Where Laws Go to Die

by FRANCIS GRECOROMACOLLUDEN, Alternate Reality News Service National Politics Writer

The 2018 Vesampuccerian Food Security (Which Has Nothing To Do With Intercontinental Ballistic Missiles, Unless That Misimpression Will Help Get It Passed, In Which Case, Maybe) Act was shivering in the dark and cold. It had tentatively reached out, but it had not encountered any other legislation, just an occasionally slimy surface. It had lost track of how long it had been there: it could have been a couple of days, it could have been a couple of legislative sessions. There was no way of knowing.

Ironically, the 2017 Vesampuccerian Violence Against Women (We're Against It - Surely, That Is As Bipartisan An Issue As There Can Possibly Be) Act rests nearby, also reaching out deaf and blind in the cold and dark. In fact, there are 275 bills just out of each others' reach.

Are they stuck in hell? Worse. They're stuck in the Senate.

"The Dumboprats in the House are so obsessed with impea - impish - capiscing - taking the peaches out of me," President Ronald McDruhitmumpf tweeped at 2:37 in the morning, "that they are getting nothing else done. Slackers! #getthingsdonelosers"

"That's ridiculous!" retorted House Speaker Nancy Pelligrinosi. "Dumboprats can walk and chew out goons at the same time. We have passed hundreds of pieces of legislation, most of which are sitting on Mitch Wichconnelliswich's desk!"

"Ain't I a stinkah?" Senate Majority leader Mitch Wichconnelliswich grinned. His desk was clear, but getting to it from the door of his office, one had to wade through a sea of papers (and, by opposing, end them?) that looked suspiciously like legislation.

According to presidential historian Michael Beschbefordatloess, this situation is unprecedented. "This is an unprecedented situation," he said.

Thanks for that, Michael.

The Reduhblicans are making a calculation that they can stall legislation in the Senate long enough to kill it when the legislative term ends in 2020, then accuse the Dumboprats of ignoring the nation's problems. You might think that reasonable people would see through the ruse, but -

"Die-hard Reduhblican supporters - unggh! - who live and die by what they see on Foxindehenhaus - errf! - News and hear on toxic talk radio are - aack! - not reasonable people!" presidential historian Beschbefordatloess wrestled the article away from me. He is the master of the rhetorical toehold, so I lifted my hands in submission and waved him through.
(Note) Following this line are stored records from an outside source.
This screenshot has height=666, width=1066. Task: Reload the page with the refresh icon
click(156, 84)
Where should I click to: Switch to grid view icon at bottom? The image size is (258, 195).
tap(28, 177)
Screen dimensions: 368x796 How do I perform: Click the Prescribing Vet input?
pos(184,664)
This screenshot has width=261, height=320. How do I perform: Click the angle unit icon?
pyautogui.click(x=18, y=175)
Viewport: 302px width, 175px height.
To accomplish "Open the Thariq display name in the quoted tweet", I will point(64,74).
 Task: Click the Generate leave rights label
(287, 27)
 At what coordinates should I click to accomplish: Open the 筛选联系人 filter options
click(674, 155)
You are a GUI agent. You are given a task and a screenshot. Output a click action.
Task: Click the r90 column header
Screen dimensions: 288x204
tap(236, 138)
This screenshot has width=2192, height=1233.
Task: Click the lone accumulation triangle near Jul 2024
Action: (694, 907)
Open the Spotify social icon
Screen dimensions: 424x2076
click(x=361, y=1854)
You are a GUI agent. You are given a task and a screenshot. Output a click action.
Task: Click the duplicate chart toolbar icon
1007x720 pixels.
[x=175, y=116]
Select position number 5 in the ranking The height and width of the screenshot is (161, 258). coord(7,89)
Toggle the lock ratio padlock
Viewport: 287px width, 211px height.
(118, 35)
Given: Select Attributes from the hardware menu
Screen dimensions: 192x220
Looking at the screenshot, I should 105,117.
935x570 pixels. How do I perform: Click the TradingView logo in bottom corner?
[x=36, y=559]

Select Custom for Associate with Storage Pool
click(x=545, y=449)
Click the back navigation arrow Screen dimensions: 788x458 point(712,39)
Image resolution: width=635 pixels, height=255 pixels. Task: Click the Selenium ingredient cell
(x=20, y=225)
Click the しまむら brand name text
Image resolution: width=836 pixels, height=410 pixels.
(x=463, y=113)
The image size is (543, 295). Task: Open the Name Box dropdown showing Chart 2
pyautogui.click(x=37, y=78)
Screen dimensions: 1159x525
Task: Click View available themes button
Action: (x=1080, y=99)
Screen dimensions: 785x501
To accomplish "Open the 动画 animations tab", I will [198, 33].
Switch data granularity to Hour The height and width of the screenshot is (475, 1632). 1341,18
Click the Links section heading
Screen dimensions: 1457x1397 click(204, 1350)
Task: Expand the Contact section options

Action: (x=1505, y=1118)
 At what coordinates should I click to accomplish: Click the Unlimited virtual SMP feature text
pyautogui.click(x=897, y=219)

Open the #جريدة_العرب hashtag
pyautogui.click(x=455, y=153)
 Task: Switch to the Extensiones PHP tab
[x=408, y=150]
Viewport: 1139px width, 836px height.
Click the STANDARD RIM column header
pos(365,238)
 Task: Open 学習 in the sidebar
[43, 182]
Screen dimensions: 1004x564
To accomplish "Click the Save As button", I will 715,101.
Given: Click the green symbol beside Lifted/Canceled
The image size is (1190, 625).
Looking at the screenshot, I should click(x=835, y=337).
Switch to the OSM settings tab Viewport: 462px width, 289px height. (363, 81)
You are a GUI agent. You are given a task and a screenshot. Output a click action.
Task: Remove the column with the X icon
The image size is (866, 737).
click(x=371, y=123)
"Vesampucceri is at a strange time in its history," he continued. "We are approaching saturation idiotocracy - the term political scientists use to describe a situation where a majority of voters have abandoned the real world for the world of their nightmares. One hallmark of saturation idiotocracy is an inability to pass legislation. At that point, everybody in the country enters the majority's nightmare. And, much of the world, as well."

But, Reduhblicans in the Senate can't just ignore legislation after Dumboprats passed it.

"La la la, I can't hear you," Senate Majority Leader Wichconnelliswich la la laed. "Are you talking to me? I'm the only one in the room - except for the two dozen other journalists. Are you talking...to me?"

Okay. Umm, maybe they can. But, surely it would make more sense to have a rationale, however thin, to explain their inaction, wouldn't it?

"Of course we have a rationale," Senate Majority Leader Wichconnelliswich winked at me.

A couple of minutes later, I asked him what it was. "Wouldn't you like to know!" he laughed. Umm, yeah. That's kind of why I asked the question.

Senate Majority Leader Wichconnelliswich fluttered his hands, indicating that he was starting a round of the party game charades. He tugged his ear. "Sounds like..." Then, he fluttered his hands again. "Bike. Bicycle? Tricycle? Nitroglycerine? Velocipede? Velocipede! Umm...what the ferk rhymes with velocipede?"

Half an hour later, the answer became clear: the Reduhbicans were refusing to pass Dumbopratic legislation which would add to federal spending or lots impede (aha!) President McDruhitmumpf's agenda.

The press corps agreed that they would rather have had to figure out a movie title.

In the meantime, the Food Security Act quietly squeaked, "Is anybody out there? Can anybody hear me?" These questions were met by the murmuring of 274 other pieces of legislation desperate to know if there was anybody out there who understood their plight and could help them overcome it.

As of this writing, it seems unlikely.